EXCERPT
Segment Open

Superglue for wounds
Imagine a kind of superglue that can be squeezed onto a deep cut or gunshot wound to seal it shut – in 60 seconds. Imagine that it not only stops the bleeding, but also sends signals to the body to start repairing the wound – at twice the regular speed.
It sounds like science fiction, but this incredible new glue invented in an Australian lab could revolutionise emergency care and surgical procedures all over the world. Significantly, it doesn’t just work outside the body – it can seal internal wounds on a heart, lungs, and even arteries.
“I believe the impact would be substantial,” says a member of the team behind the adhesive, Professor Anthony Weiss from the Charles Perkins Centre at the University of Sydney.
“It can rapidly stem blood flow, which would make it perfect in an emergency situation where one or dozens of people need assistance. I also see it being used in surgery – you could have the whole thing sealed up in 60 seconds.”
Inspired by nature
The adhesive is made from a synthetic version of a protein called tropoelastin, which forms naturally in the growing tissues of newborn babies.
Tropoelastin is the precursor to functional elastin, which gives your skin, blood vessels, lung tissue, ligaments and tendons the ability to regain their shape after stretching or contracting.
As the world leader in tropoelestin research, Weiss figured out how to create a perfect copy of tropoelastin from scratch in the lab. This material, called methacrylated tropoelastic (or MeTro), formed the basis of the most flexible surgical glue ever.
“We found an ethical way to make precise copies of the molecule – it’s like a photocopy machine,” Weiss explains.
“For all intents and purposes, it looks like how it forms in newborn babies’ skin. And we worked out how to tame these building blocks so they self-assemble like LEGO pieces.”
The benefit of having an exact replica of a natural protein is that MeTro doesn’t set off the patient’s immune system response, and when the job is done, it’s broken down by the body like a piece of old skin.
“We didn’t know when we started that we’d tick so many boxes,” Weiss admits. “But through some little miracle, the body sees it as being naturally incorporated, so there’s a lack of reaction like if you got a splinter or had some substance injected.”
But that’s only half the story, because for the glue to work as precisely in emergency situations, it needs a very precise trigger – light.

Segment Closed

EXERCISE TASKS
[A] In the superglue article, rewrite the stretch from "The benefit of" through "of old skin.", replacing "old skin" with "dead skin".
[B] According to the superglue article, which body parts or tissues does functional elastin give the ability to regain their shape after stretching or contracting? List them all.

SUPPLIED RECORDS
Segment Open

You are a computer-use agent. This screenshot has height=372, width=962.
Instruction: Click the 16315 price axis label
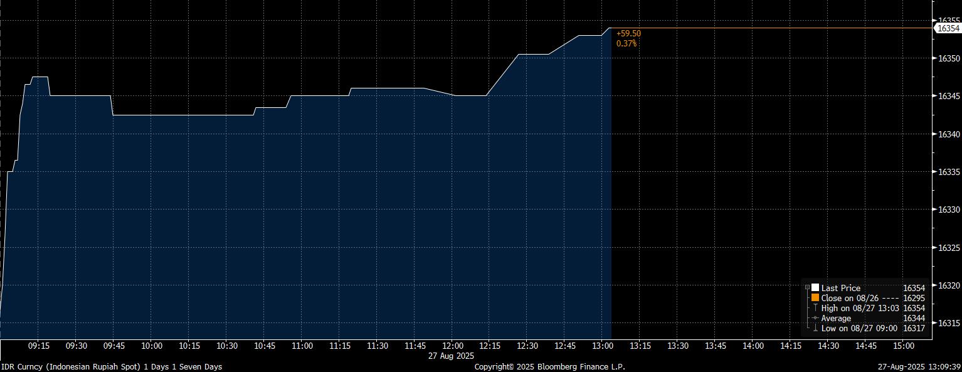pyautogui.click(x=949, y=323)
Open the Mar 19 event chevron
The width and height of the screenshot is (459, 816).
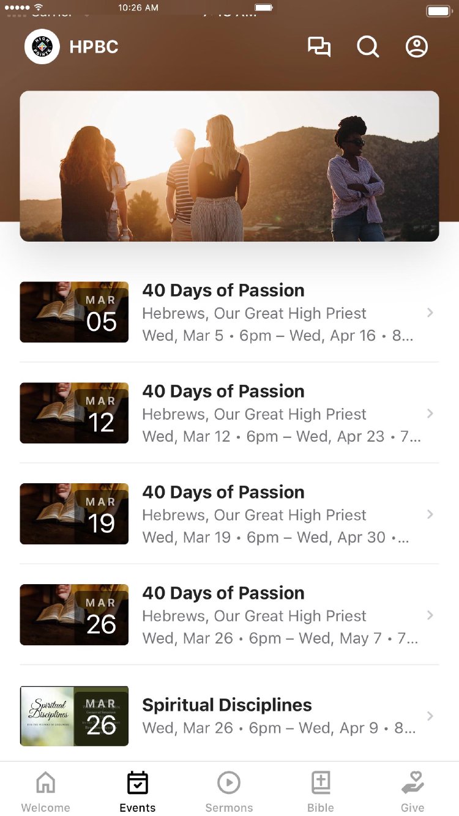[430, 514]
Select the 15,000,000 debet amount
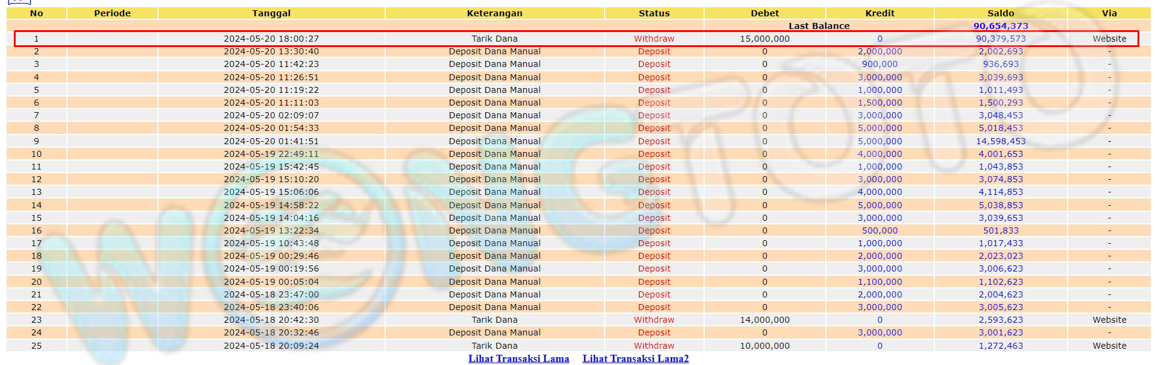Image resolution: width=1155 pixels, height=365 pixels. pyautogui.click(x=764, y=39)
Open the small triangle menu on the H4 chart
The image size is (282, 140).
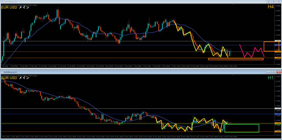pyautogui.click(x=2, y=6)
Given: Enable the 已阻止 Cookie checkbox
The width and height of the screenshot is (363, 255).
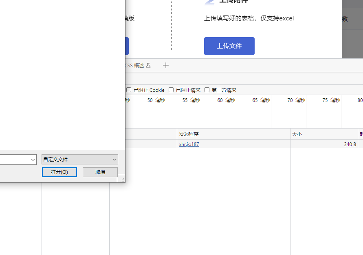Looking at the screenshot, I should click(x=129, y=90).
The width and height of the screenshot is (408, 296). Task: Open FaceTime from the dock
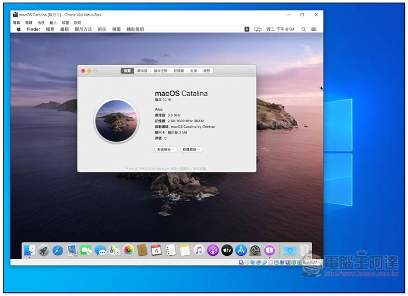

Segment Closed

EXPECTED OUTPUTS
[A]
The benefit of having an exact replica of a natural protein is that MeTro doesn’t set off the patient’s immune system response, and when the job is done, it’s broken down by the body like a piece of dead skin.

[B] Skin, blood vessels, lung tissue, ligaments, tendons